Avec Fuck up d’Arthur Nersesian, les éditions La Croisée publient enfin un roman culte de la littérature américaine. Une odyssée à ras de bitume dans le New York des années 80. Sur les traces d’un poète marginal, le romancier nous entraîne dans une longue déambulation pleine d’humour et de noirceur.
La parution de Fuck up d’Arthur Nersesian est un événement dont on n’a sans doute pas suffisamment parlé. Publié en pleine rentrée littéraire au milieu de romans qui seront, pour la plupart, vite oubliés, Fuck up a bien reçu quelques louanges amplement méritées, mais sans doute pas suffisamment eu égard à la qualité de ce livre culte. Jusqu’à présent, Fuck up était l’un de ces romans que seuls quelques initiés anglophones avaient eu la chance de lire. Parmi eux, le réalisateur Dominik Moll qui se fend ici d’une brève présentation dans laquelle il explique avoir connu et fréquenté Arthur Nersesian alors qu’ils étaient tous les deux ouvreurs pour un cinéma du Lower East Side. C’est d’ailleurs ce boulot que le protagoniste et narrateur exerce au début du roman. Cette expérience commune entre l’auteur et son personnage doit surtout être lue comme le signe de l’acuité avec laquelle Nersesian va dépeindre une ville qu’il connaît parfaitement : le New York du début des années 80. Et, comme le rappelle Dominik Moll, cette ville-là n’a pas grand-chose à voir avec celle que l’on visite aujourd’hui. Beaucoup plus violente, sauvage et imprévisible, la big apple décrite par Nersesian est sans doute aussi beaucoup plus « authentique », comme l’écrit Moll, que celle d’aujourd’hui, envahie par les bars branchés et les magasins de luxe.
Fuck up s’apparente donc à une visite d’un New York révolu, une visite dont le guide est un pseudo poète sans le sou, qui nous raconte les innombrables rencontres qu’il va faire après avoir été largué par sa copine (qu’il envisageait sérieusement de tromper) et avoir perdu son boulot au Saint Mark’s Cinema. L’intrigue, qui semble avoir été improvisée au fur et à mesure de l’écriture, suit donc les déambulations de cet écrivain raté qui cherche vaille que vaille à échapper à la dèche qui lui colle aux semelles.

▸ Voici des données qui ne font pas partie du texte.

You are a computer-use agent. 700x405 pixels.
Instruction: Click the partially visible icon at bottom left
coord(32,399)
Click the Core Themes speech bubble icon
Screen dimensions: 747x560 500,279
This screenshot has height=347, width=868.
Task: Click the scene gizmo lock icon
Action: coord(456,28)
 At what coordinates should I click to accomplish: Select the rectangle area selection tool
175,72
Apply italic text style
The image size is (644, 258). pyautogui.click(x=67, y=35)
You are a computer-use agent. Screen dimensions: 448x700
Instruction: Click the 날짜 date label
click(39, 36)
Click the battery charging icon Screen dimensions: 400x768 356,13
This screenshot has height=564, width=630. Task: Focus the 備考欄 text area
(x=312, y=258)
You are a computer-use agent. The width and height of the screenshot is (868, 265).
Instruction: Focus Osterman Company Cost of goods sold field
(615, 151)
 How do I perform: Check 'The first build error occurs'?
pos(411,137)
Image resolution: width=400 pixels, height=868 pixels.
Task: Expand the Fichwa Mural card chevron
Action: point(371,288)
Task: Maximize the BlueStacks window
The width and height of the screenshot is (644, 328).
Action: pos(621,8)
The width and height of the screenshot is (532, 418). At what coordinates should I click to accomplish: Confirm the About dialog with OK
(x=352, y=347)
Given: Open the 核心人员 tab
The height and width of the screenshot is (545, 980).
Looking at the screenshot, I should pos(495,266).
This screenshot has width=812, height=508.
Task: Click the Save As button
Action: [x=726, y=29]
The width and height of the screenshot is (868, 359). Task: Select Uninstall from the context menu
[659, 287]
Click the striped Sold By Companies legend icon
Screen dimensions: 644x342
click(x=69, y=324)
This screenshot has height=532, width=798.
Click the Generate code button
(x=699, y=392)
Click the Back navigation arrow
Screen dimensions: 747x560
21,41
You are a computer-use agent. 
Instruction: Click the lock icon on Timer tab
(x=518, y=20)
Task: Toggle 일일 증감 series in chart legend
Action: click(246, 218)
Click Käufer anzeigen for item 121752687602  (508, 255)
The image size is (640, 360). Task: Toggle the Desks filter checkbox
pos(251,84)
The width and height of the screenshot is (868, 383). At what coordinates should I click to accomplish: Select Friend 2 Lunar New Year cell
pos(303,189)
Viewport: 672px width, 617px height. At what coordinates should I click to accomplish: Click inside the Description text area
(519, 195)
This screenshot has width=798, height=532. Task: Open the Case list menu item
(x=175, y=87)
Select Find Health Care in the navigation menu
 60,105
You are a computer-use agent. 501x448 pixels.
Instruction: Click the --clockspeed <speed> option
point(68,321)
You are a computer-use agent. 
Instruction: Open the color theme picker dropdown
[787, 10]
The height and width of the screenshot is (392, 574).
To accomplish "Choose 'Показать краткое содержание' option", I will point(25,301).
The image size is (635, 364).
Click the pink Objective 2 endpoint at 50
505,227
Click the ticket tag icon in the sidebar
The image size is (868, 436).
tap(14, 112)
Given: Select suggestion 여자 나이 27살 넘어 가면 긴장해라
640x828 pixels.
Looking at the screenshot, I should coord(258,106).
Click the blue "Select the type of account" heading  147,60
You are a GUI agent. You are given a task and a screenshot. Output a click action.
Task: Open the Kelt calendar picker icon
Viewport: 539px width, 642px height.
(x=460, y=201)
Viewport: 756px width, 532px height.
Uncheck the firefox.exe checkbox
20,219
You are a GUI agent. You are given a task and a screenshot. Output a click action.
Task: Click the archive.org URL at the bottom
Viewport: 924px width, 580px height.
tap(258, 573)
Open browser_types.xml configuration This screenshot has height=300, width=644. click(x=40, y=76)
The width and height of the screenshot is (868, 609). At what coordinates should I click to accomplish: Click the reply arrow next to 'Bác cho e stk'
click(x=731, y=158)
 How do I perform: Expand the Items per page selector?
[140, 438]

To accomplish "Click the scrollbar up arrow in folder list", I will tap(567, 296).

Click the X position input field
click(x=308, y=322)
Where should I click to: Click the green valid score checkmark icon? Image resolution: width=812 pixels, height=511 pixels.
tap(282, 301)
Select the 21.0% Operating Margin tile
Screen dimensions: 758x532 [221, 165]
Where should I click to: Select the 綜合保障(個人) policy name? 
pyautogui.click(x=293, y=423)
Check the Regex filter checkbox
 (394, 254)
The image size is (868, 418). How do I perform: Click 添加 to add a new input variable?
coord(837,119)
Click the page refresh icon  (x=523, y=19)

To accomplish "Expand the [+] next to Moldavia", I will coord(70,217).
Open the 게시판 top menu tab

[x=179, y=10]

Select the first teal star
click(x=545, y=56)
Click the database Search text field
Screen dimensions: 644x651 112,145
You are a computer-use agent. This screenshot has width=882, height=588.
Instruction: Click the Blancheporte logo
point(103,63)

Nersesian confie donc son récit à ce personnage menteur et voleur, qui use de tous les expédients possibles pour échapper à la misère et à la rue qui le guettent et menacent en permanence de le happer. Souvent veule, voire franchement minable, comme lorsqu’il s’apprête à ravaler son vomi étalé sur le trottoir, ce jeune homme malhonnête qui attire les emmerdes autant qu’il les provoque se révèle aussi touchant, notamment lorsqu’il est confronté à la mort de l’un de ses amis (le seul ?).
Parfois comparé aux romans de John Fante ou à L’Attrape-cœurs de Salinger, Fuck up – qui évoque aussi l’œuvre de Bukowski – est en réalité une œuvre unique qui entretient bien quelques similitudes avec les œuvres précitées mais qui s’en émancipe sans peine. Souvent drôle, le roman s’avère aussi très sombre voire violent. Le portrait – de la ville, de l’époque – est sans fard et si l’énergie et le souffle qui animent le récit lui permettent d’échapper au misérabilisme qui aurait pu guetter une telle histoire, les premières lignes du livre sont sans équivoque quant au désenchantement qui plane sur tout le roman.
Vous l’aurez compris, Fuck up est une fausse nouveauté mais assurément l’une des très belles découvertes littéraires de cette année 2023. A lire absolument.